Un jour avec mon père

jour avec pèreUn jour de bascule intime et politique au Nigéria

1993 au Niger, ce récit semi-autobiographique narre une journée passée entre deux fils (8 et 10 ans) et leur père. Alors que Lagos est en ébullition car dans l’attente des résultats d’élections prétendues démocratiques et libres ; cette journée entre enfants et père restera ancrée dans la mémoire des enfants comme un moment suspendu et c’est bien ce que montre le film avec le plus de talent. En effet, ce père peu présent dans leurs vies est une énigme et le film tourné sur pellicule 35 mm et non pas en numérique fait ressortir davantage les souvenirs et le chagrin d’enfants devenus adultes. Le montage aussi avec des vignettes sous forme de flash de mémoire participent à cet effet.
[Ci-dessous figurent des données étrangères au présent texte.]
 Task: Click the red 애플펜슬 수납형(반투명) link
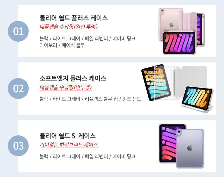coord(66,87)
Ce premier long métrage de Akinola Davies Jr a reçu la Caméra d’Or à Cannes ; juste récompense pour un premier film à la mise en scène élégante soignant la sensation du souvenir. En se mettant à hauteur d’enfant, c’est bien la perception qu’ils ont de la situation qui est retranscrite au travers de souvenirs flous et peut-être même parfois idéalisés. Par contre pour le spectateur, le contexte politique reste hermétique et pas assez explicité ; dommage, on ne fait que ressentir ou plutôt subir l’inquiétante fébrilité qui pèse sur la ville en ce jour charnière d’élection. Donc cette montée de tension soutenue par des effets d’annonces successives injecte une tension dramatique artificielle. Contextualiser ce moment aurait eu du bon, car ce film est intime mais aussi très politique, et on ne cerne pas du tous les enjeux vis-à-vis des ravages de la dictature nigérienne.

Dans ce road movie urbain, on retiendra surtout l’écriture poétique scénique et le montage permettant un beau voyage intérieur dans la tête de ces enfants qui tentent de graver à jamais dans leur esprit quelques bribes d’image des derniers moments avec un père absent… avant qu’ils ne s’évanouissent. Pour le reste le film reste abscons et trop à distance.